6. The monitoring method according to claim 1, characterized in that, The preset triggering conditions include at least one of the following triggering conditions: First trigger condition: The original program counter value changes; Second trigger condition: The original return address value changes; The third triggering condition is that either the original program counter value or the original return address value changes.

7. The monitoring method according to claim 6, characterized in that, The monitoring method also includes: A configuration register is provided to store the user-configured mode value; Based on the mode value, the corresponding trigger condition is selected as the preset trigger condition.

8. The monitoring method according to claim 7, characterized in that, The configuration register is 2 bits, with a value of 0x00 corresponding to the first trigger condition, 0x01 corresponding to the second trigger condition, and 0x10 corresponding to the third trigger condition.

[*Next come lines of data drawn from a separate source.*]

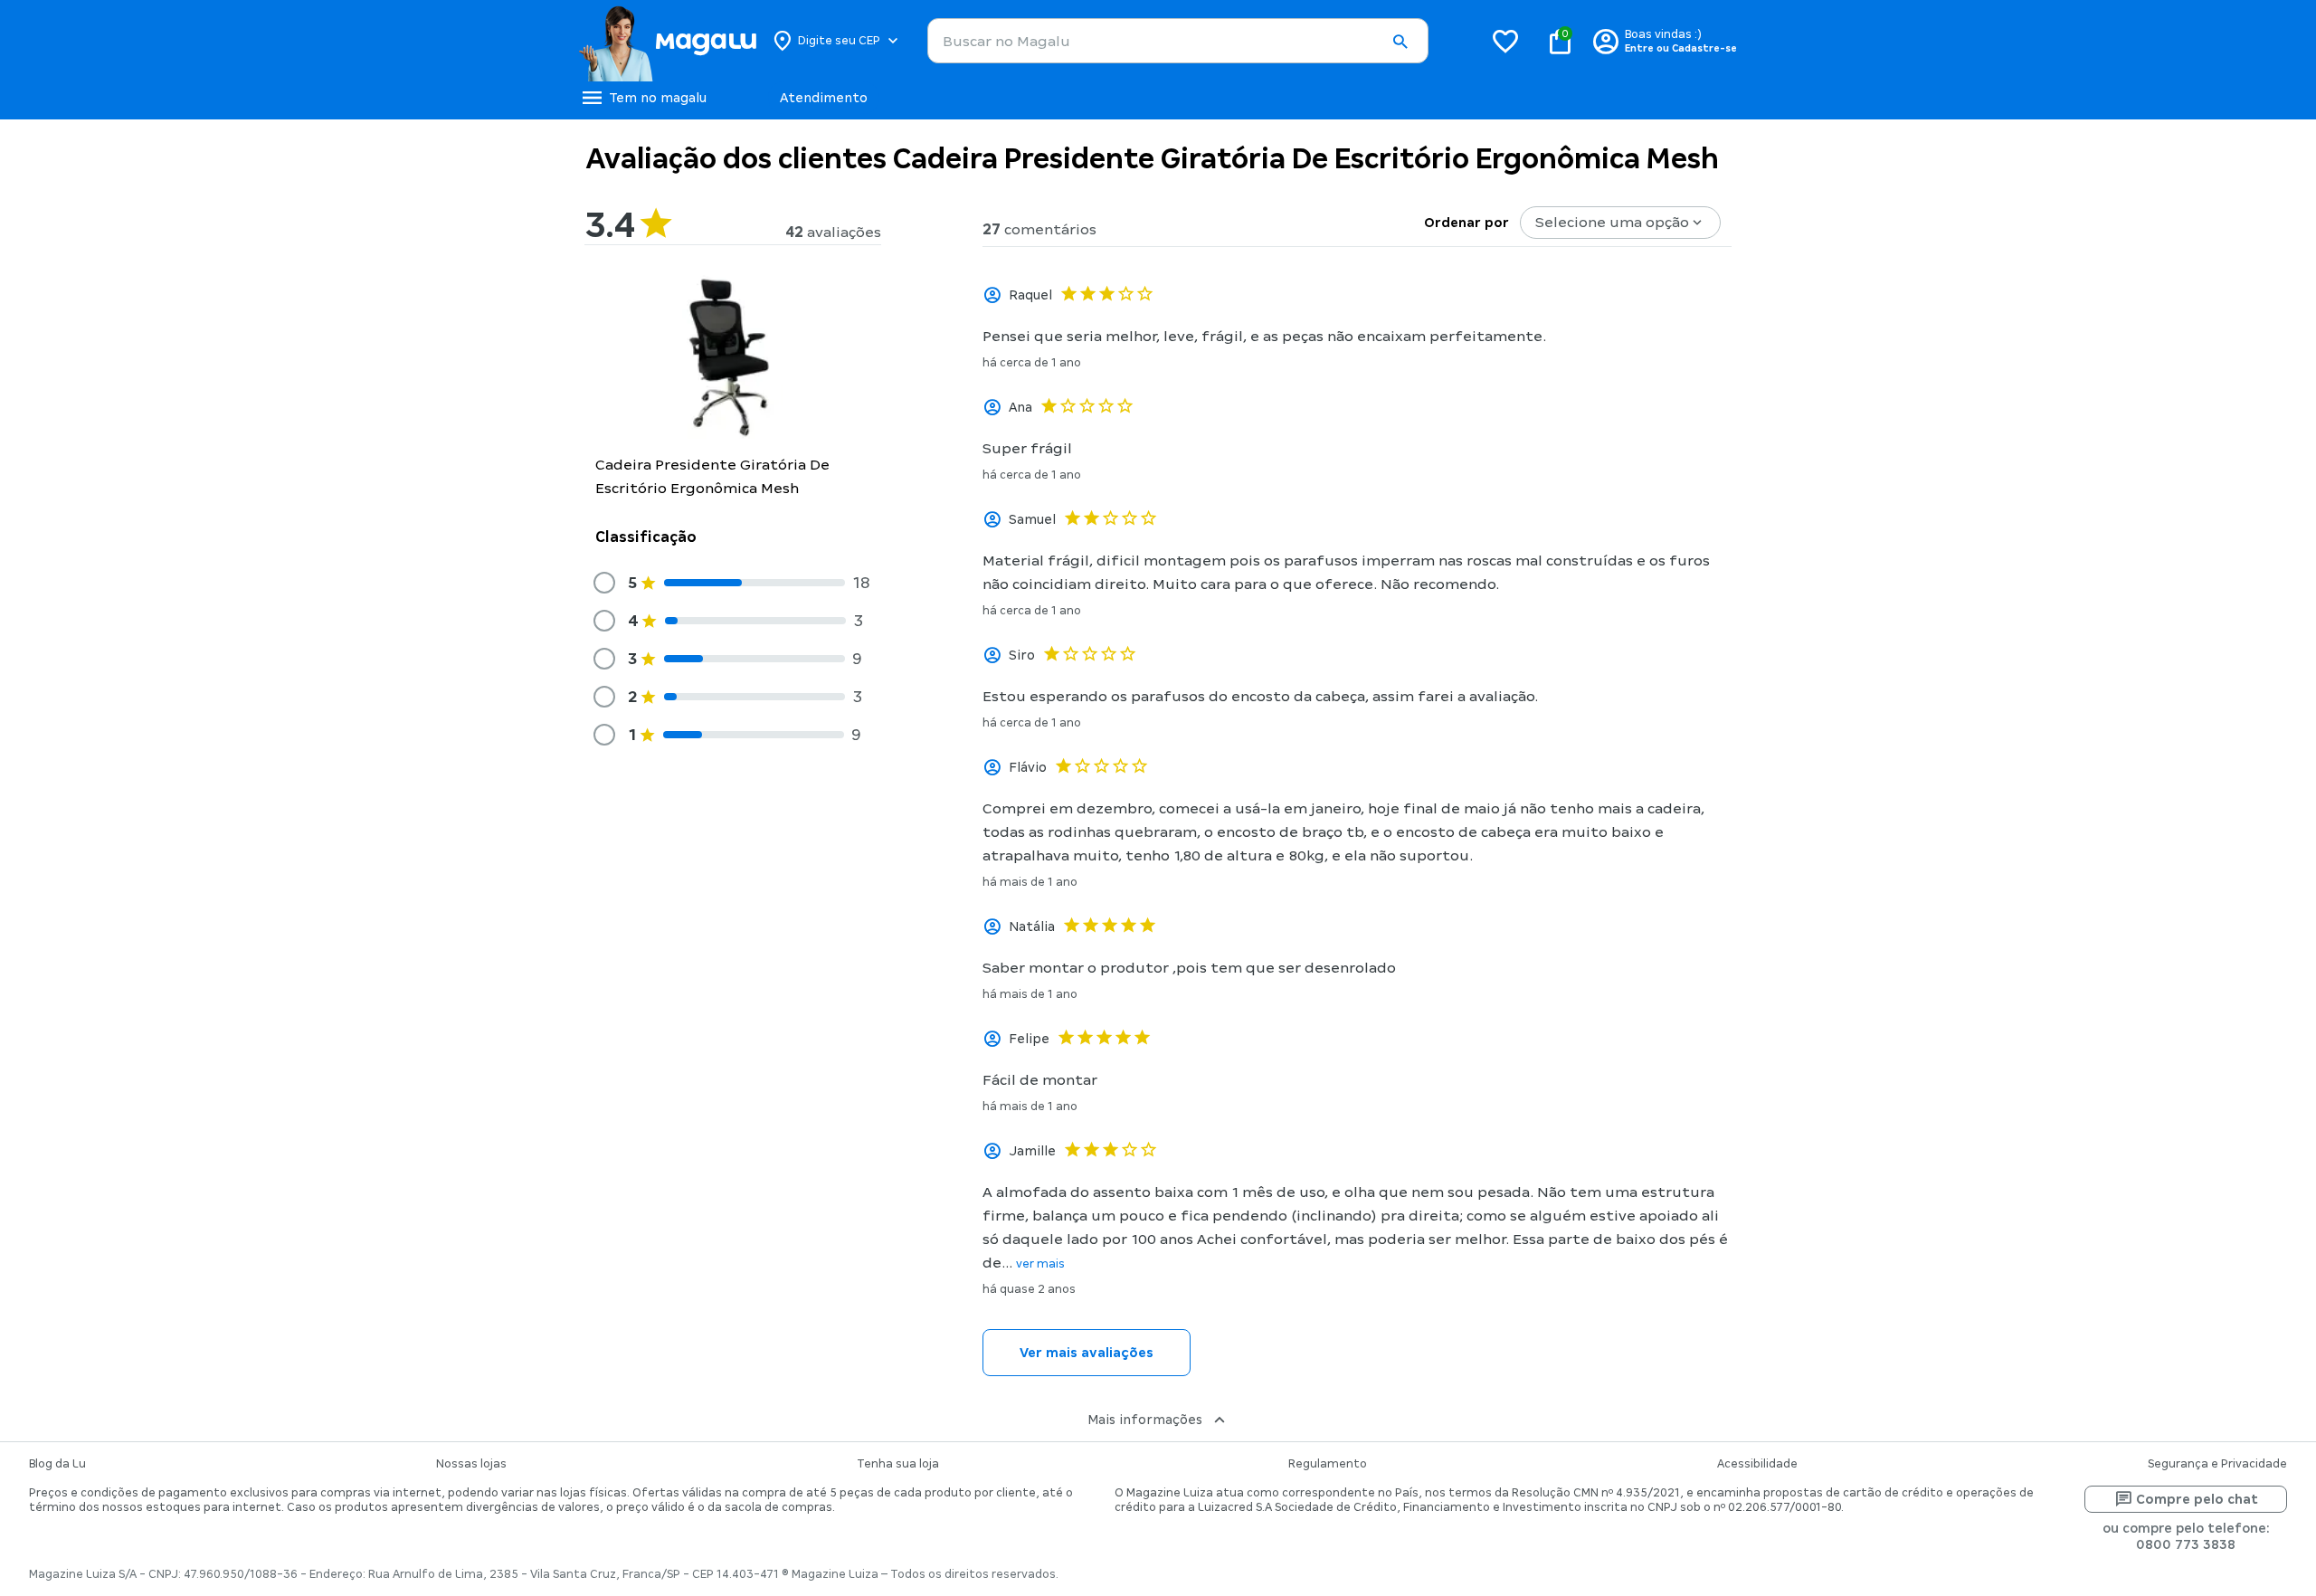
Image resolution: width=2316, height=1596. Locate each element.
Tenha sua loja (898, 1464)
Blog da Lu (57, 1464)
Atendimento (824, 97)
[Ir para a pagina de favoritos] (1505, 40)
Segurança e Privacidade (2217, 1464)
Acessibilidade (1757, 1464)
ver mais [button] (1040, 1264)
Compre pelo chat (2197, 1499)
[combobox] (1178, 40)
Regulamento (1327, 1464)
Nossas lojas (471, 1464)
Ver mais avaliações (1086, 1352)
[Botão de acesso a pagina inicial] (667, 40)
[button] (1399, 41)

9. The monitoring method according to claim 1, characterized in that, The fixed-width monitoring data packet is 64 bits, the hardware timestamp is 22 bits, the program counter position flag and the return address position flag are each 1 bit, and the compression program count value and the compression return address value are each 20 bits.

10. A chip device, characterized in that, include: Memory, used to store one or more programs; processor; When the one or more programs are executed by the processor, the monitoring method as described in any one of claims 1-9 is implemented.